- The Washington Times
Thursday, October 29, 2020

Facebook magnate Mark Zuckerberg and his wife gave a nonprofit $400 million to pay election workers, train poll workers and rent polling locations for the Nov. 3 vote in various states.

The Zuckerbergs’ largesse is an unprecedented private expenditure on a process long held to be an exclusively public operation and has spurred at least nine lawsuits challenging the effort by the Center for Tech and Civil Life.

The donation to the center roughly equals what Congress appropriated to the states in this year’s CARES Act to pay for running elections in 2020 amid the tumult of the COVID-19 pandemic, critics charged.

“We’ve invited billionaires into the counting room and it will undermine the integrity of our elections. It’s unprecedented,” said Phill Kline, director of the Amistad Project, an initiative started by the conservative Thomas More Society to defend civil liberties.

“We are headed toward a situation in which Big Tech controls the flow of information and the election process. These are the first things any oligarchy wants to control when it takes power.”

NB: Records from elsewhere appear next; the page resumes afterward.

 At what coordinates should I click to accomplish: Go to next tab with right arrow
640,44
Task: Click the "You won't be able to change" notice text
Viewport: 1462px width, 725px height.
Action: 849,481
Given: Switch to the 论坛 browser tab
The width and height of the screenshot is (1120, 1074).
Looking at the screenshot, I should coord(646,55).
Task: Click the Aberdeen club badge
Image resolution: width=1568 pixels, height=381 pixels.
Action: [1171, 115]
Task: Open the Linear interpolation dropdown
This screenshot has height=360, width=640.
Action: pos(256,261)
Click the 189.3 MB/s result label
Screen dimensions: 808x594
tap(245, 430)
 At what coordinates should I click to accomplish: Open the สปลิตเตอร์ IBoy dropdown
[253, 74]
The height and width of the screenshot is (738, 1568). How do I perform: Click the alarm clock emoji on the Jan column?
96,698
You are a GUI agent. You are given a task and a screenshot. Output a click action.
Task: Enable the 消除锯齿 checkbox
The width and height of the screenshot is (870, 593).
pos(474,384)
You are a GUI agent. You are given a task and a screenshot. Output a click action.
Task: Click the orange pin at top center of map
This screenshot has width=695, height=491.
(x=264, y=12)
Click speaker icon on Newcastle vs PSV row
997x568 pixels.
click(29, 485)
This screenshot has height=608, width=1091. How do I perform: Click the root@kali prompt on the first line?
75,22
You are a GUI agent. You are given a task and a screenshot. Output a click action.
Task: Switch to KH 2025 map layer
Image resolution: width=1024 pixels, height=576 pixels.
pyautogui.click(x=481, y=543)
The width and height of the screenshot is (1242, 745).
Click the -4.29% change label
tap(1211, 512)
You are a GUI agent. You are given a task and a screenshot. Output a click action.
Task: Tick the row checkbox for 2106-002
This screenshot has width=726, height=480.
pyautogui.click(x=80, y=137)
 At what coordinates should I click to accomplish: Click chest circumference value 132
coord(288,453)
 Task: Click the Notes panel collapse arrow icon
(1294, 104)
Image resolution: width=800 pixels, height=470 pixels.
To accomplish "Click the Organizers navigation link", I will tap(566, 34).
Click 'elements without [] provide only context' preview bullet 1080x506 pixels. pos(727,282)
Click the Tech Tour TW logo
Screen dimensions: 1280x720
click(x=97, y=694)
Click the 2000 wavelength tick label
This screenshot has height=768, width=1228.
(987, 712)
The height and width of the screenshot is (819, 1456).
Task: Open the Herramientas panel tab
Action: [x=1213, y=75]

The Center for Tech and Civic Life, which was established in 2015, received $300 million from Mr. Zuckerberg’s wife, Priscilla Chan, on Sept. 1 and then another $100 million on Oct. 13, according to the center’s press releases.

Among the group’s top directors are three people who were previously cyberspace operatives with the liberal grassroots group New Organizing Institute, according to the nonprofit’s website.

The center did not respond to questions from The Washington Times.

The Zuckerbergs’ second contribution came after nine court challenges in state and federal courts failed at the first level, though eight cases remain active on appeal. The center indicated some of the money will go to lawyers defending their operation.

Louisiana Attorney General Jeff Landry, whose office filed a lawsuit initially rejected by a district court judge, said private money spent in any amount on elections is “inherently insidious.”

“Irrespective of whether the court rules in our favor or not, we believe it is still illegal and improper for state election officials to take money in the manner they are giving it out,” he said.

Mr. Landry has asked the district court to reconsider its ruling, and he plans to appeal if it is upheld.

He likened the project, which involves “money being sprinkled around the country in an inequitable manner,” to an “invisible hand” that could influence how ballots are collected and counted.

“And we’ve got enough money,” Mr. Landry said of Louisiana’s election apparatus. “If Zuckerberg wants to do this, he should give the money through proper channels so we don’t have corporate boardrooms and billionaires spending the money.”

It is not clear exactly how the money is being spent.

More than 2,100 local election jurisdictions applied for grants that can be used for drive-through voting, poll worker recruitment, hazard pay, training and polling place rental, among other items, according to the website.

The Center for Tech and Civic Life website also says it does not serve partisan interests and is not trying to influence the elections’ outcome.

Mr. Kline contends that is exactly the project’s goal.

One of the complaints says that the group distributed money primarily in grants to Democratic regions. Thus far, that argument has not held up in court and is based on what critics acknowledge is an incomplete picture of how much the group has spent and where it has done so.

A graphic at the group’s website, however, does show heavy grant-giving in traditionally blue areas. A red dot on a U.S. map is used to show each grant application the nonprofit received, and the dots virtually cover Michigan’s mitten and are thickly clustered along the Northeastern seaboard.

The center, which says it trains election workers and seeks to expand voter information, says on its website that more than 80 million voters in 2018 — more than two-thirds of the total ballots cast nationwide — were “served by election officials trained by CTCL.”

The Amistad Project said that through legal pleadings it uncovered correspondence between the group and Cory Mason, the Democratic mayor of Racine, Wisconsin, last April. In it, the the center offers Mr. Mason $100,000 of which $60,000 can be for Racine and the rest spent on getting heavily Democratic areas near Racine to file grant applications.

In Philadelphia, long a Democratic stronghold, money provided by the center is to be used to establish 800 polling places, an increase of 76% from the number of polling places the city had in the primaries, according to an August email sent to the center by Nick Custodio, a deputy commissioner in the Philadelphia election office.

“The number of total ballots cast is expected to be between 730,000 and 800,000,” Mr. Custodio writes in bold, figures that would mark between a 21% and 25% increase from the total number of Philadelphia voters in the 2012 and 2016 elections.

Philadelphia voters traditionally break about 70% to 30% in favor of Democratic candidates, and the city with its former polling places produced some 600,000 votes in the 2012 and 2016 elections. Mr. Trump won Pennsylvania in 2016 by fewer than 45,000 votes.

Mr. Landry said one way the grant money could be used would be to send out prepaid return ballots in heavily Democratic districts around New Orleans, “while some guy in a rural parish still has to buy his 50-cent stamp.”

The deadline for election officials to apply for a grant from the center has passed, according to the website.

“They’re betting the law won’t respond in time to stop this project,” Mr. Kline said. “And they’re probably right, but they know it’s wrong.”